Fuzzy Logic-based Robust Failure Handling Mechanism for Fog Computing
Ranesh Naha, Saurabh Garg, Sudheer Kumar Battula, Muhammad Bilal Amin, Rajiv Ranjan
TL;DR
Fog computing faces high resource churn and failures that threaten time-sensitive IoT workloads. The authors introduce a fuzzy-logic-based composite failure-handling mechanism (FLBFH) that combines proactive live migration, reactive checkpointing, and replication, guided by MRP and CPMNR scores and a mapping module to decide migration, checkpointing, replication, or recovery. Evaluations on LANL failure traces show improvements of $\56\%$ in average delay and $\48\%$ in total processing time over baselines, illustrating robust scheduling under dynamic Fog conditions. The work provides a practical, cost-efficient framework for fault-tolerant Fog-IoT scheduling with potential deployment in edge-cloud ecosystems.
Abstract
Fog computing is an emerging computing paradigm which is mainly suitable for time-sensitive and real-time Internet of Things (IoT) applications. Academia and industries are focusing on the exploration of various aspects of Fog computing for market adoption. The key idea of the Fog computing paradigm is to use idle computation resources of various handheld, mobile, stationery and network devices around us, to serve the application requests in the Fog-IoT environment. The devices in the Fog environment are autonomous and not exclusively dedicated to Fog application processing. Due to that, the probability of device failure in the Fog environment is high compared with other distributed computing paradigms.

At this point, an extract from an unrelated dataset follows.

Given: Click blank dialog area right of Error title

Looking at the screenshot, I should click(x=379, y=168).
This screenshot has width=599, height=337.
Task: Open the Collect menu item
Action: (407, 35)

Solving failure issues in Fog is crucial because successful application execution can only be ensured if failure can be handled carefully. To handle failure, there are several techniques available in the literature, such as checkpointing and task migration, each of which works well in cloud based enterprise applications that mostly deals with static or transactional data. These failure handling methods are not applicable to highly dynamic Fog environment. In contrast, this work focuses on solving the problem of managing application failure in the Fog environment by proposing a composite solution (combining fuzzy logic-based task checkpointing and task migration techniques with task replication) for failure handling and generating a robust schedule. We evaluated the proposed methods using real failure traces in terms of application execution time, delay and cost. Average delay and total processing time improved by 56% and 48% respectively, on an average for the proposed solution, compared with the existing failure handling approaches.